The study found that women who continued their ADHD medication during pregnancy and postpartum (continuers) differed in several sociodemographic and clinical factors from those who discontinued or interrupted treatment. Continuers were older at the time of conception, gave birth more recently, were more likely to smoke during pregnancy, and used other psychotropic medications during pregnancy. Additionally, a large proportion of continuers (89.1%) used the stimulant methylphenidate, compared to 75.9 – 84.1% in the other groups. Continuers were also more likely to have switched ADHD medication types during the study period (16.4% vs. 7.4-14.8%). These finding suggest that continuers may have more severe or difficult-to-treat illness or may have greater psychiatric morbidity.

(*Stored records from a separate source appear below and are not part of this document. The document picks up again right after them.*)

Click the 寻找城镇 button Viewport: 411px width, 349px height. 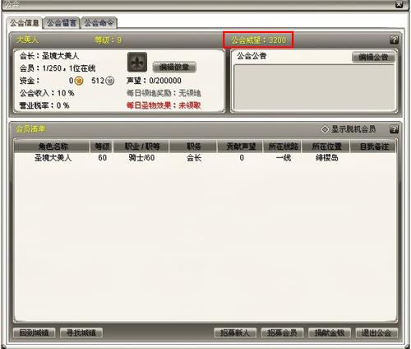point(81,333)
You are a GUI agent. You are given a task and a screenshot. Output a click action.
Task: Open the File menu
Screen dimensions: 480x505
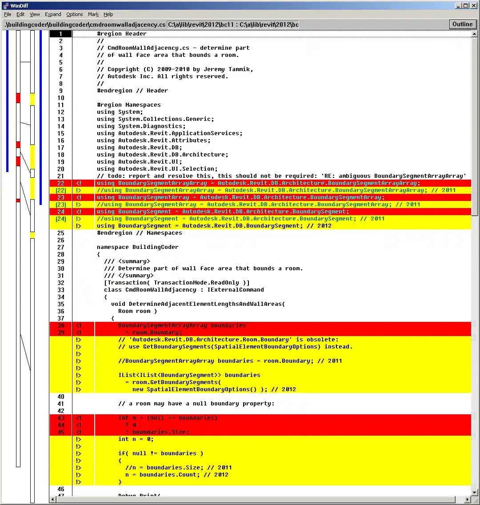point(7,14)
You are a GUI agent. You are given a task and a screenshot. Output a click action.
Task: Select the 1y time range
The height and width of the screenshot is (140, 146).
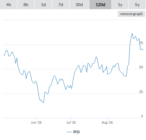click(120, 5)
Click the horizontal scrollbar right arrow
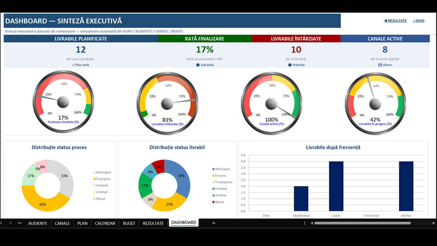 click(434, 223)
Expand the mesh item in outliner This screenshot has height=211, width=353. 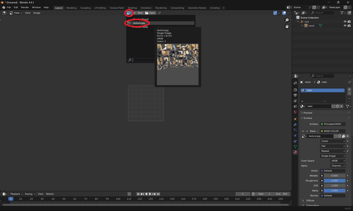[302, 26]
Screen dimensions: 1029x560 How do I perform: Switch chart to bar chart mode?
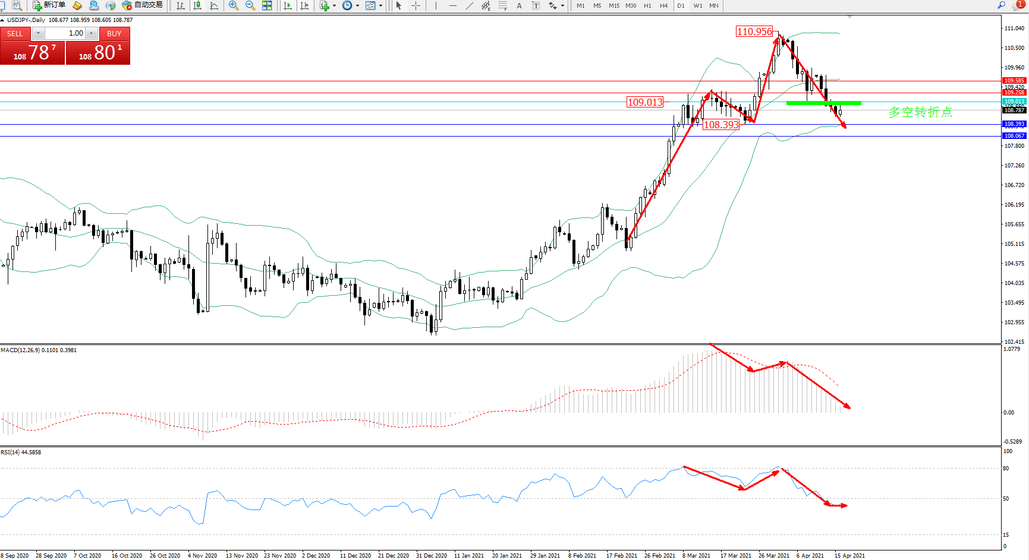coord(181,5)
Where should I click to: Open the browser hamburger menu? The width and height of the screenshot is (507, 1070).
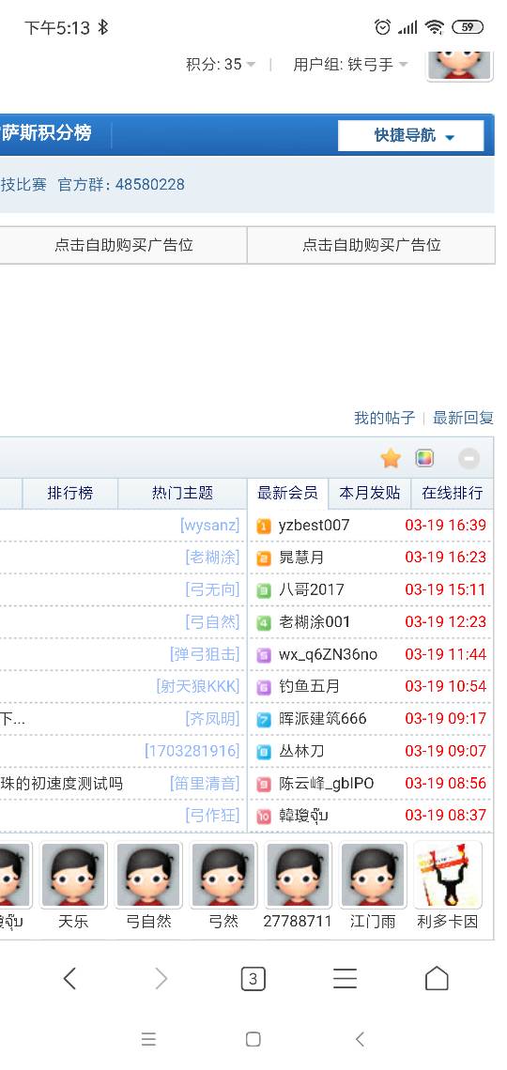[x=345, y=979]
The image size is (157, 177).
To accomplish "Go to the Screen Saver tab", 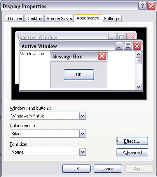I will click(x=59, y=19).
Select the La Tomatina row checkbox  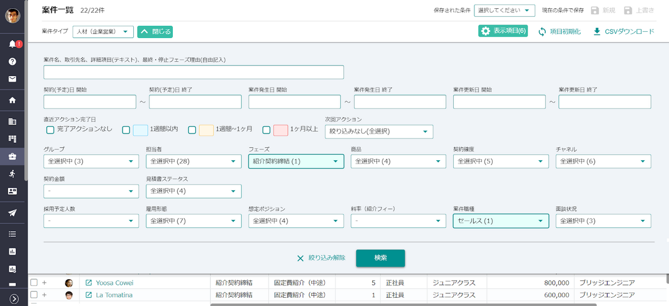coord(34,294)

Somewhat surprisingly, about 18% of the women with ADHD were not using medications prior to pregnancy but elected to initiate treatment with an ADHD medication after delivery (initiators). The authors speculate that while this group of women did not “need” ADHD medications pror to pregnancy, the challenges associated with pregnancy and the transition to motherhood might have increased the need for treatment. They also noted that almost half of the initiators had filled an antidepressant prescription in the period before, during, or after pregnancy, suggesting that this gorup of women may have greater psychiatric comorbidity.
Clinical Implications
Treatment decisions regarding the use of ADHD medications during pregnancy and the postpartum period should consider the severity of ADHD symptoms, the presence of comorbid disorders, and the degree of impairment in daily functioning. Factors such as driving safety, occupational role, and the ability to manage the demands of work and home life should also be taken into account.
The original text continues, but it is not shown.